- Exercise brief -
The task calls for the line containing "The image size is (800, 600)." and all later lines, through the end of the entries below, to be set down exactly and without pictures.

- Saved entries -

═══

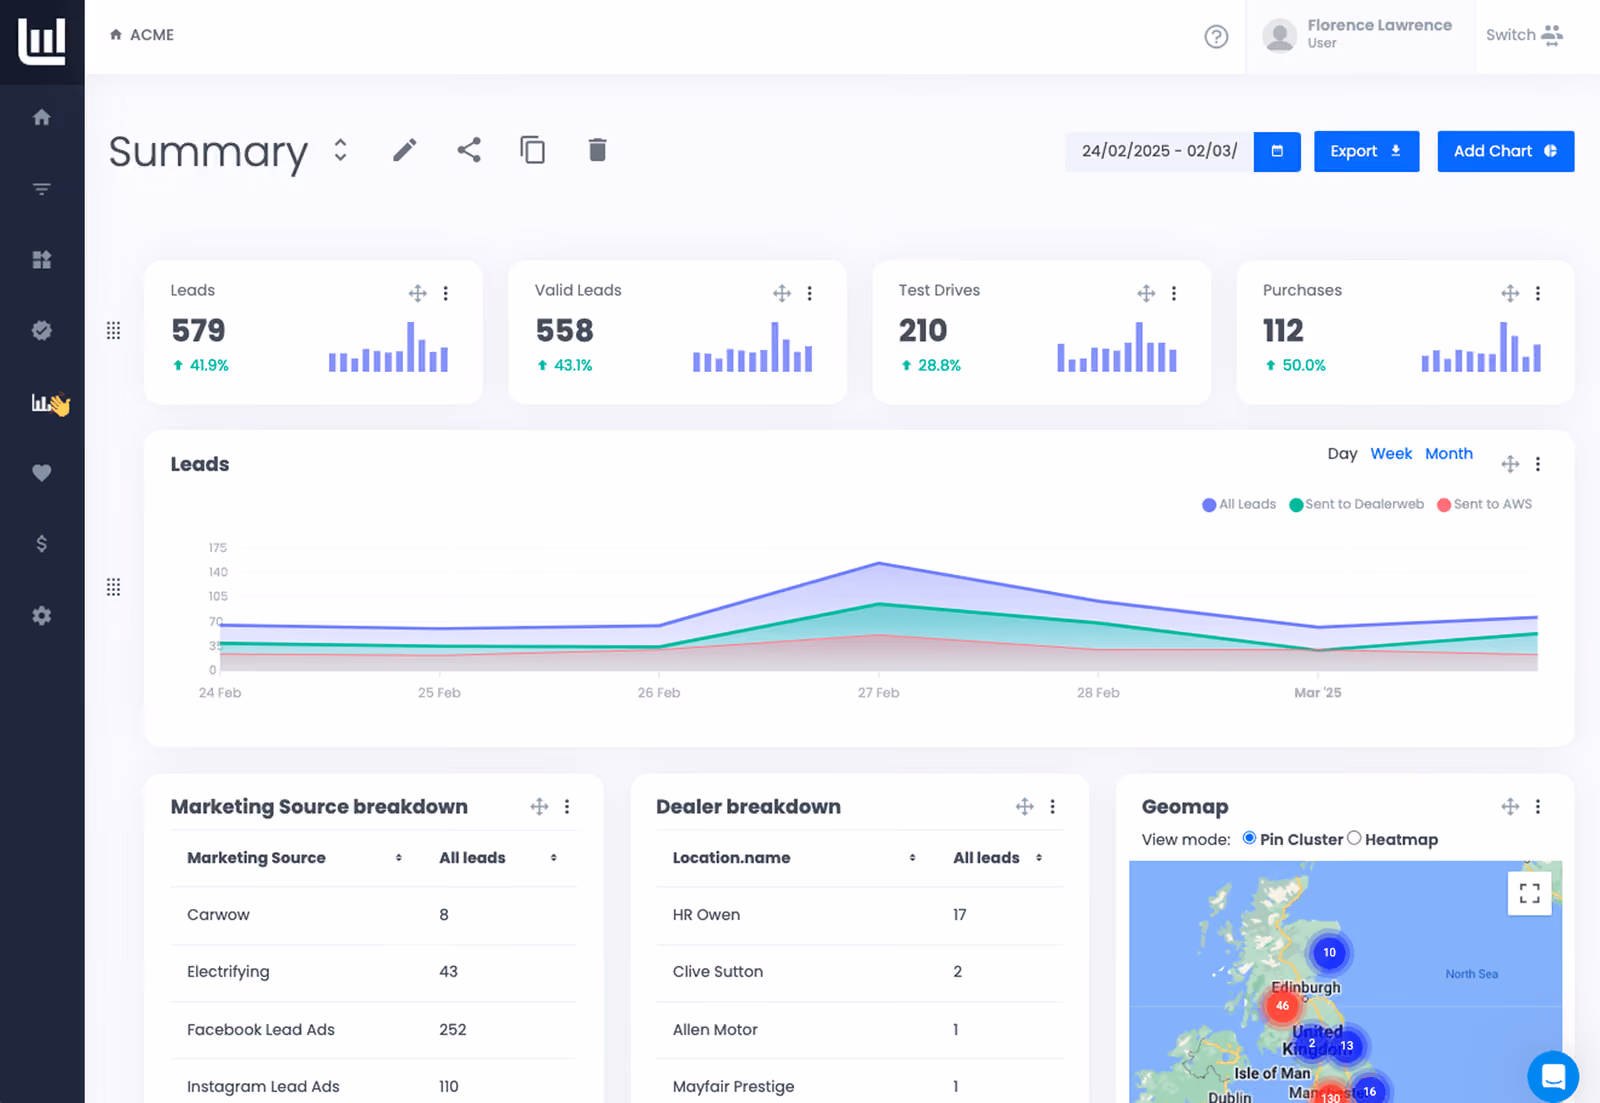Share the Summary dashboard
This screenshot has height=1103, width=1600.
469,150
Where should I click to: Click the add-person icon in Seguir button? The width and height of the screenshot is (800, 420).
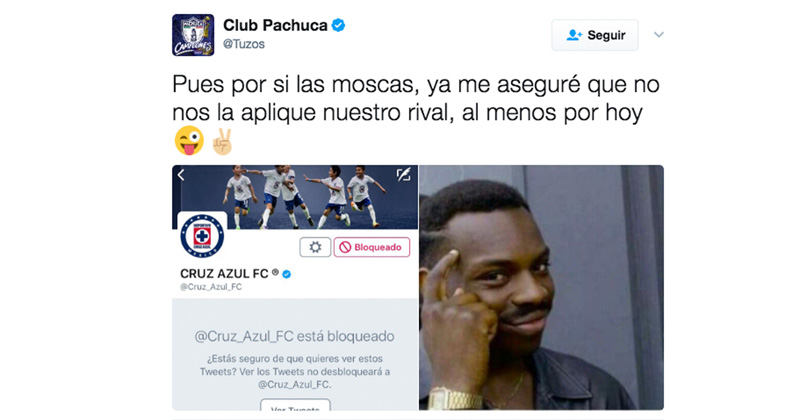pyautogui.click(x=574, y=35)
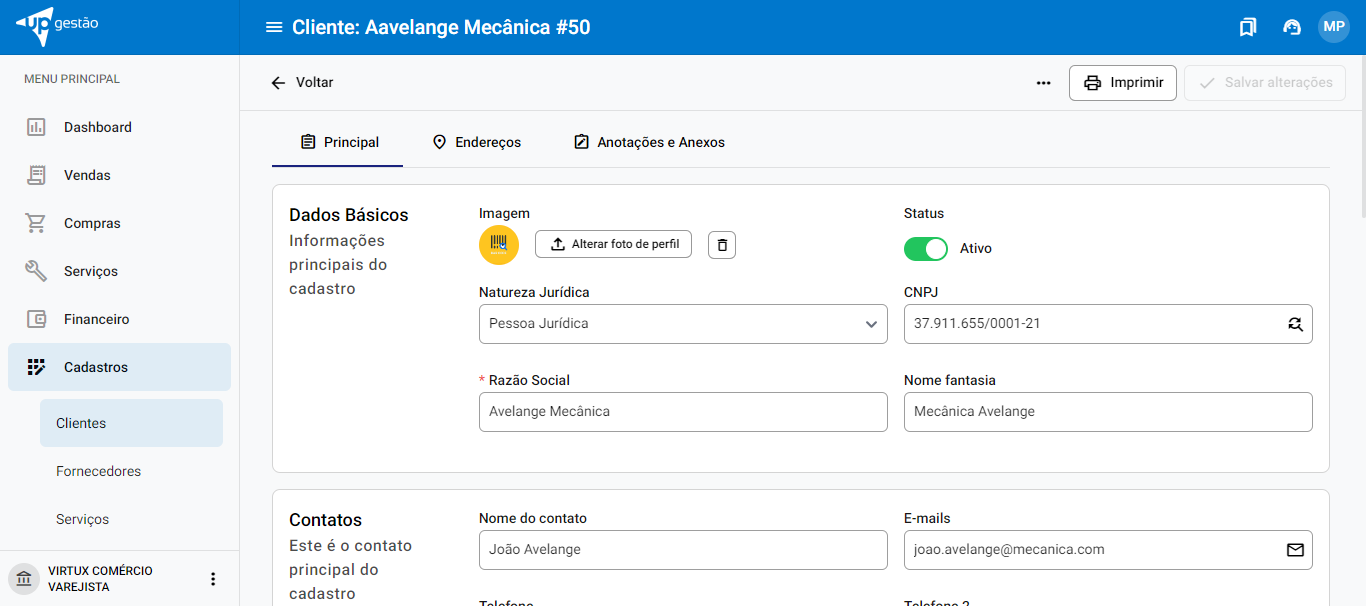Open the three-dot more options menu
Screen dimensions: 1366x606
point(1043,83)
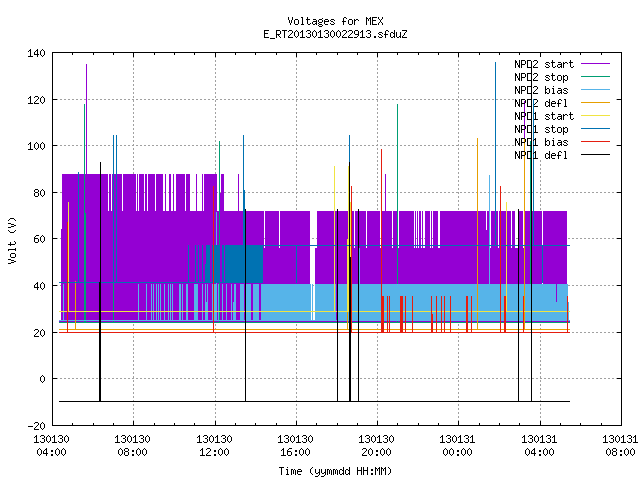Click the NPD1 bias red legend line
Screen dimensions: 640x480
[595, 142]
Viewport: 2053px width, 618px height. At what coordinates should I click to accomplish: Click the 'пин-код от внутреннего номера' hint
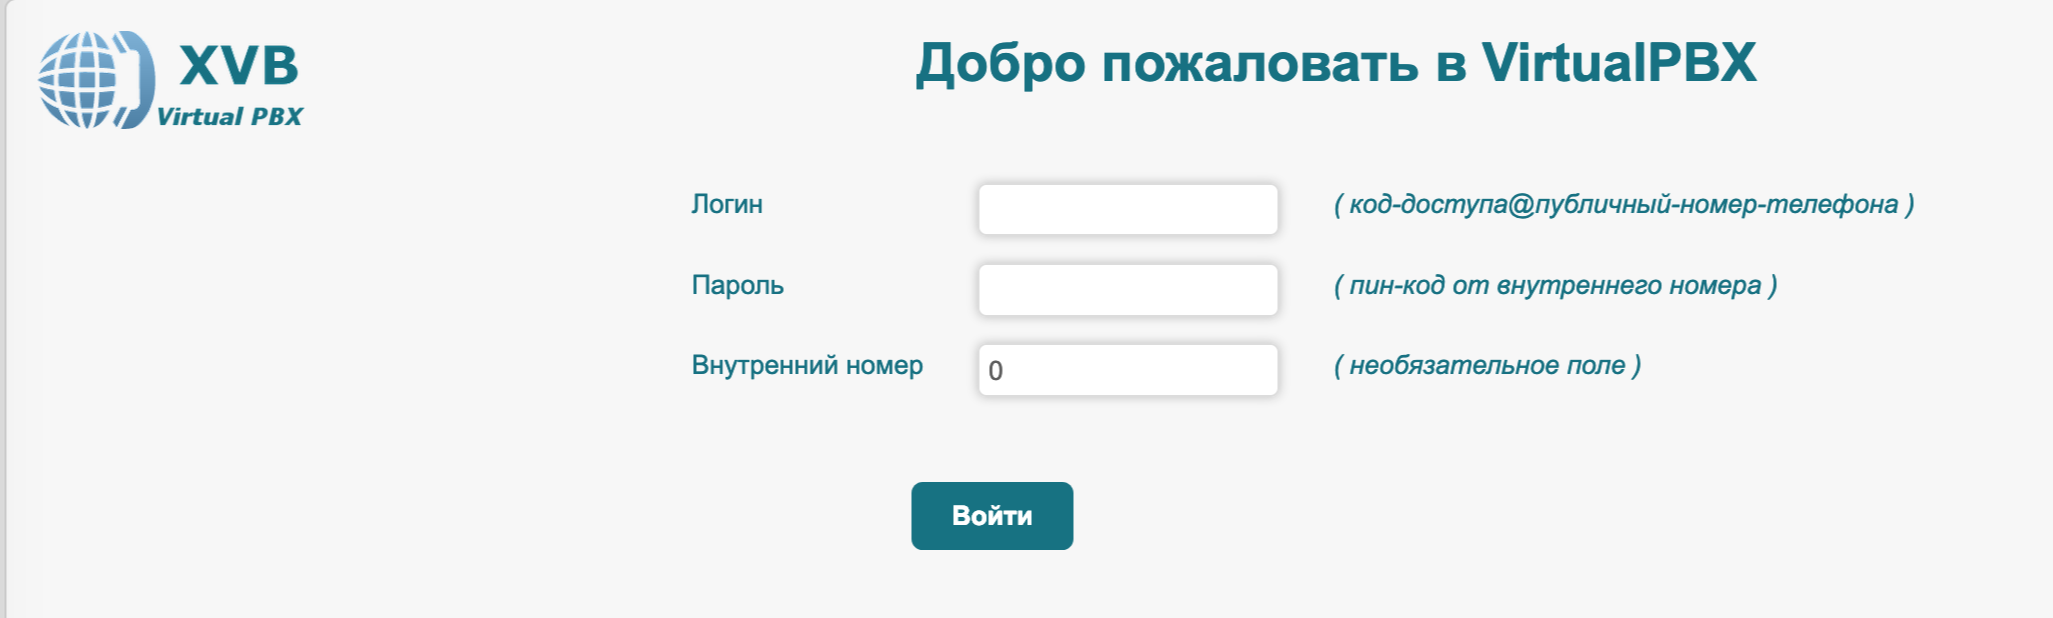tap(1555, 285)
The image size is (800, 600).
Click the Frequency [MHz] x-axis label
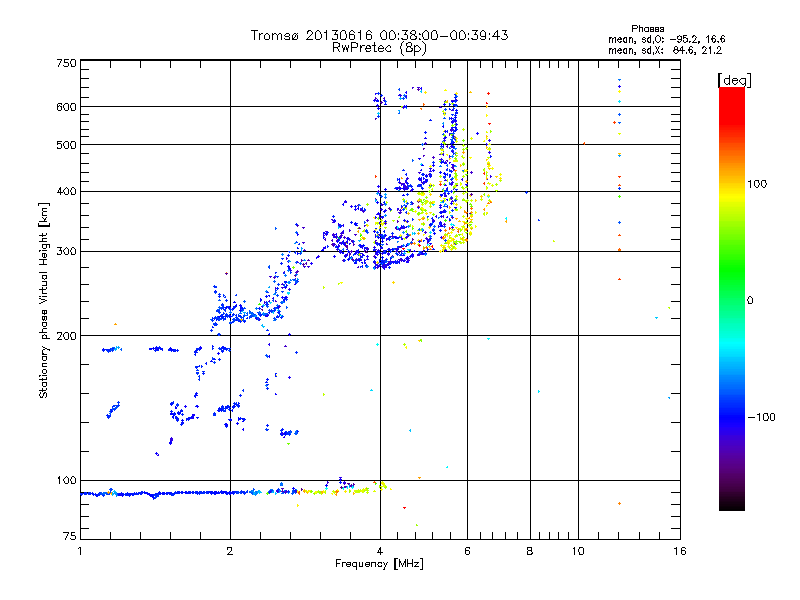click(378, 565)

═══

- Written response -
The image size is (800, 600).
Click the Frequency [MHz] x-axis label
click(378, 565)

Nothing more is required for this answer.